Every record, from the first to the last, is to be printed again exactly.

Dataset excerpts:
------------------------------------------------------------
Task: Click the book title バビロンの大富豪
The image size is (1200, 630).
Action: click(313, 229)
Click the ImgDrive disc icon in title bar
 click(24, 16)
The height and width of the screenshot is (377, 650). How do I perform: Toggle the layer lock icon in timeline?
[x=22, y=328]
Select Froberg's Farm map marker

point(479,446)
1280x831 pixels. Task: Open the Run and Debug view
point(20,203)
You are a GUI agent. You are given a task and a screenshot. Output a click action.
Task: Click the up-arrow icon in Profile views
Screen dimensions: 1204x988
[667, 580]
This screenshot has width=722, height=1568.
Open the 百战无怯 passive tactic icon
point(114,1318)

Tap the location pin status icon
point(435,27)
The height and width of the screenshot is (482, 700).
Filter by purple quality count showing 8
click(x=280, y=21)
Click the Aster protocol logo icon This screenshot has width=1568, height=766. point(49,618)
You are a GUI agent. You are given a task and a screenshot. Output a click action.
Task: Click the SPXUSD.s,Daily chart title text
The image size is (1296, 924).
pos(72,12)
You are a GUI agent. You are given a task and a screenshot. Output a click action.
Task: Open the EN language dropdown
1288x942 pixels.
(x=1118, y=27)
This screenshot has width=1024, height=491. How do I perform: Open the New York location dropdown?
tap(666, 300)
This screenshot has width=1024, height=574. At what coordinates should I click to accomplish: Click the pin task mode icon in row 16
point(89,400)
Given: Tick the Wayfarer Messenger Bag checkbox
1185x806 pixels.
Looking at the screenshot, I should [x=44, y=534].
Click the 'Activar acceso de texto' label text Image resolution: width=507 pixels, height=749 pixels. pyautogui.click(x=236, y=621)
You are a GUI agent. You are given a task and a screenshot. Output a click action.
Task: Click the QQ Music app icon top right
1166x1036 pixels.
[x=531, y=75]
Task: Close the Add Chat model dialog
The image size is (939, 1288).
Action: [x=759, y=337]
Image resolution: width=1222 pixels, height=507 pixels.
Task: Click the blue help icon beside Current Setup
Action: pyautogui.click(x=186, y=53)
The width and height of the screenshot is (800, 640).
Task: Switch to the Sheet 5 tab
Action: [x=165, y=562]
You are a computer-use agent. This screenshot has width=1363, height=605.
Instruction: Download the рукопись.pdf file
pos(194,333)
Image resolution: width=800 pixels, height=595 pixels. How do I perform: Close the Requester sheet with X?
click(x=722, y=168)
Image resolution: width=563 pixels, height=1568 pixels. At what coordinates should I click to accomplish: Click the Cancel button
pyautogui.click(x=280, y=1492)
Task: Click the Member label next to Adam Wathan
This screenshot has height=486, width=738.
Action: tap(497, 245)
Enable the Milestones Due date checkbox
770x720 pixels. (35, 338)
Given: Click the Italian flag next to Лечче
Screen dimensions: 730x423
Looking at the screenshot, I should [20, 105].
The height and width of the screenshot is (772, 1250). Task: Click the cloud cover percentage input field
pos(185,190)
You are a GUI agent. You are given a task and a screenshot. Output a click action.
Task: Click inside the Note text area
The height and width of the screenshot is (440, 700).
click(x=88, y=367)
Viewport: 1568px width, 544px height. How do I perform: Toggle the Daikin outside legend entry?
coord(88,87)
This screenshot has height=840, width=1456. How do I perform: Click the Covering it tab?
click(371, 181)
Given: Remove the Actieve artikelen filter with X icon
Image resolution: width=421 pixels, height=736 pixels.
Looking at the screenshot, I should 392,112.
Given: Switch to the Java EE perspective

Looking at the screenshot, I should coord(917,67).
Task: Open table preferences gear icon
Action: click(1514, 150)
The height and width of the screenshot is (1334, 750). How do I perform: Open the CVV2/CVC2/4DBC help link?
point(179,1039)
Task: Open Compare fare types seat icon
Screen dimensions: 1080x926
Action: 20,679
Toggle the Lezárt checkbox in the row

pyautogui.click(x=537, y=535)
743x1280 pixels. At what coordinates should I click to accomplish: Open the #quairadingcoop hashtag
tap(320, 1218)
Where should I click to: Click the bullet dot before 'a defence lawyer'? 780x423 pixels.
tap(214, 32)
------------------------------------------------------------
> **OUTPUT FOR THIS EXERCISE**:
Task: Click the book title バビロンの大富豪
The image size is (1200, 630).
Action: click(313, 229)
Click the ImgDrive disc icon in title bar
 click(24, 16)
The height and width of the screenshot is (377, 650). How do I perform: Toggle the layer lock icon in timeline?
[x=22, y=328]
Select Froberg's Farm map marker

point(479,446)
1280x831 pixels. Task: Open the Run and Debug view
point(20,203)
You are a GUI agent. You are given a task and a screenshot. Output a click action.
Task: Click the up-arrow icon in Profile views
Screen dimensions: 1204x988
[667, 580]
This screenshot has width=722, height=1568.
Open the 百战无怯 passive tactic icon
point(114,1318)

Tap the location pin status icon
point(435,27)
The height and width of the screenshot is (482, 700).
Filter by purple quality count showing 8
click(x=280, y=21)
Click the Aster protocol logo icon This screenshot has width=1568, height=766. point(49,618)
You are a GUI agent. You are given a task and a screenshot. Output a click action.
Task: Click the SPXUSD.s,Daily chart title text
The image size is (1296, 924).
pos(72,12)
You are a GUI agent. You are given a task and a screenshot. Output a click action.
Task: Open the EN language dropdown
1288x942 pixels.
(x=1118, y=27)
This screenshot has width=1024, height=491. How do I perform: Open the New York location dropdown?
tap(666, 300)
This screenshot has width=1024, height=574. At what coordinates should I click to accomplish: Click the pin task mode icon in row 16
point(89,400)
Given: Tick the Wayfarer Messenger Bag checkbox
1185x806 pixels.
Looking at the screenshot, I should [x=44, y=534].
Click the 'Activar acceso de texto' label text Image resolution: width=507 pixels, height=749 pixels. pyautogui.click(x=236, y=621)
You are a GUI agent. You are given a task and a screenshot. Output a click action.
Task: Click the QQ Music app icon top right
1166x1036 pixels.
[x=531, y=75]
Task: Close the Add Chat model dialog
The image size is (939, 1288).
Action: [x=759, y=337]
Image resolution: width=1222 pixels, height=507 pixels.
Task: Click the blue help icon beside Current Setup
Action: pyautogui.click(x=186, y=53)
The width and height of the screenshot is (800, 640).
Task: Switch to the Sheet 5 tab
Action: [x=165, y=562]
You are a computer-use agent. This screenshot has width=1363, height=605.
Instruction: Download the рукопись.pdf file
pos(194,333)
Image resolution: width=800 pixels, height=595 pixels. How do I perform: Close the Requester sheet with X?
click(x=722, y=168)
Image resolution: width=563 pixels, height=1568 pixels. At what coordinates should I click to accomplish: Click the Cancel button
pyautogui.click(x=280, y=1492)
Task: Click the Member label next to Adam Wathan
This screenshot has height=486, width=738.
Action: tap(497, 245)
Enable the Milestones Due date checkbox
770x720 pixels. (35, 338)
Given: Click the Italian flag next to Лечче
Screen dimensions: 730x423
Looking at the screenshot, I should [20, 105].
The height and width of the screenshot is (772, 1250). Task: Click the cloud cover percentage input field
pos(185,190)
You are a GUI agent. You are given a task and a screenshot. Output a click action.
Task: Click inside the Note text area
The height and width of the screenshot is (440, 700).
click(x=88, y=367)
Viewport: 1568px width, 544px height. How do I perform: Toggle the Daikin outside legend entry?
coord(88,87)
This screenshot has height=840, width=1456. How do I perform: Click the Covering it tab?
click(371, 181)
Given: Remove the Actieve artikelen filter with X icon
Image resolution: width=421 pixels, height=736 pixels.
Looking at the screenshot, I should 392,112.
Given: Switch to the Java EE perspective

Looking at the screenshot, I should coord(917,67).
Task: Open table preferences gear icon
Action: click(1514, 150)
The height and width of the screenshot is (1334, 750). How do I perform: Open the CVV2/CVC2/4DBC help link?
point(179,1039)
Task: Open Compare fare types seat icon
Screen dimensions: 1080x926
Action: 20,679
Toggle the Lezárt checkbox in the row

pyautogui.click(x=537, y=535)
743x1280 pixels. At what coordinates should I click to accomplish: Open the #quairadingcoop hashtag
tap(320, 1218)
Where should I click to: Click the bullet dot before 'a defence lawyer'? 780x423 pixels.
tap(214, 32)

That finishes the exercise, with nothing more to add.